Self-Knowledge can be incorporated into any lesson as long as the students are given space to express themselves genuinely and are given support from their peers and facilitators. With greater trust and communication amongst members of the group, activities will continue with greater focus and investment from students.

What must be understood amongst all else is that the culture of the classroom reflects the culture of the teachers. If you have teachers satisfied with managing the classroom through fear and silence, then your students will never feel comfortable enough to express themselves. But if you have teachers who feel adventurous and democratic, then you will have a classroom pushing for fairness and creativity. The importance of this culture cannot be exaggerated for as we all should know, the poor habits of destructive criticism or boredom your students may exhibit will last as long as they are tolerated. And the longer they are tolerated, the stronger they will become.

The process of altering your work to the approval of someone else has been difficult ever since it was first attempted but we must remember that if we are not working in coordination with administrators mandating curriculum or parents cynical of unconventional styles, then we are working to the detriment of the students. See these other stakeholders as allies and approach them for support rather than as obstacles in the way of your agenda. Compromise is a worthy lesson for students and teachers.

Tuesday, November 2, 2010

Complex Conversations. Simple Peace.

An older gentlemen related an account of his son's coping with a difficult employment position recently in these terms: "He won't be satisfied until he completes the cycle. Only then will he feel accomplished." This exchange said a great deal and stuck with me. It said that the process of dealing with change is genuinely organic meaning that it requires something only we can feel has been supplied.

I suppose the same goes for me as well. But recently I was thinking what is "my cycle"? How do I define success and satisfaction with my work? I have to believe that I am most satisfied when I feel like I am in the midst of serious productivity in the classroom. Demonstrated by creativity and conversation, when the energy in the room reaches a point where the students are thinking outside the nutrition box and pulling their own habits and preferences into the box, I feel satisfied. This is the sort of work that is sustainable and exciting for young people. The great trick is incorporating material from their regular curriculum into these kinds of activities to balance the age-appropriate mandated materials with the exciting/engaging materials so that the activities are relevant to all parties: students & teachers.
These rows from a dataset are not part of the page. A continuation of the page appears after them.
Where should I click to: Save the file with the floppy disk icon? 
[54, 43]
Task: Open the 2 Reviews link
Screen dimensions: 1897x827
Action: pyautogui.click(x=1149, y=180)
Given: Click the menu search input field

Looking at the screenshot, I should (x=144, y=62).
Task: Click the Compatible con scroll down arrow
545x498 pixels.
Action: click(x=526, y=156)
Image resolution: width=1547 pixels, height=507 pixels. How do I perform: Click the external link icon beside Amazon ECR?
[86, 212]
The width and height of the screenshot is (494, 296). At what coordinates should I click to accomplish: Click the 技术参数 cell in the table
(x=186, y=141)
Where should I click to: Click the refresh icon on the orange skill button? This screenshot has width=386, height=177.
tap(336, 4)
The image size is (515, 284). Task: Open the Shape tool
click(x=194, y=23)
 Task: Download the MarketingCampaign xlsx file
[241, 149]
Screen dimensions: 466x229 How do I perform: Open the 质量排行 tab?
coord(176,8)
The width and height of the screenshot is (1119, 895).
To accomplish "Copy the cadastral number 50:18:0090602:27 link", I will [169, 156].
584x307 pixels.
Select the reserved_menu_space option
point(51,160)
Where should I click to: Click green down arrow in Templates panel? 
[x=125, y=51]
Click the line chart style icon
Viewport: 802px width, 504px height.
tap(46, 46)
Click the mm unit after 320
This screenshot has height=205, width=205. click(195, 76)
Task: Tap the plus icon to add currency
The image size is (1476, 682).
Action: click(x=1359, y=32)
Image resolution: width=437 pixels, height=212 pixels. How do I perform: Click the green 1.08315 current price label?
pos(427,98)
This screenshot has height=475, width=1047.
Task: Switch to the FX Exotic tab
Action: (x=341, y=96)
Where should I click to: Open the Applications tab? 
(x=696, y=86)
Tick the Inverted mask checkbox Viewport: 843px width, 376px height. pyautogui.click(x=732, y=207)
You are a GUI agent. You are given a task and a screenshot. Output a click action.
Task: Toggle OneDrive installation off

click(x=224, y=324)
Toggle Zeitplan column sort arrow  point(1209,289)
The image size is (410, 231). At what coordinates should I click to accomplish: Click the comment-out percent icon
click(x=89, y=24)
This is a serious time for our world. As we confront global catastrophe in the form of wars, terrorism, climate change, consumerism, economic manipulation, etc. you must consider education to be as much if not more of a concern than any of those. For it is the uneducated civilian who will tolerate those ills. It is the uneducated civilian who will not demand a more just and appropriate world. In other words, the uneducated with not foster fair and just relationships with those people they interact with. Such relationships are the foundation of sustained change and peace.

Agendas and Revelations

I have realized that every one of my activities need a worksheet to aid students in the processing of their own critical thinking. The productivity possible in a classroom employing critical activities and the materials students need for processing will surprise all observers and empower the students to new heights of thought.

"I follow leaders not followers. You must show yourself to be a leader to earn such a dynamic position in a team."

When the Shouts Die Down
When nutrition has fallen from the national agenda what will be left to challenge students? What work will remain? What will students be thinking about their food and bodies? The sustainability of my activities and it's messaging is extremely import to consider when thinking about the good my work is doing. I must understand that my words have a life within the students I work with. When the shouts of nutrition and health die down from the headlines and the money moves to another agenda item, what will live on in the minds of students? An empowered sense of care for their bodies or the convenience of fast food?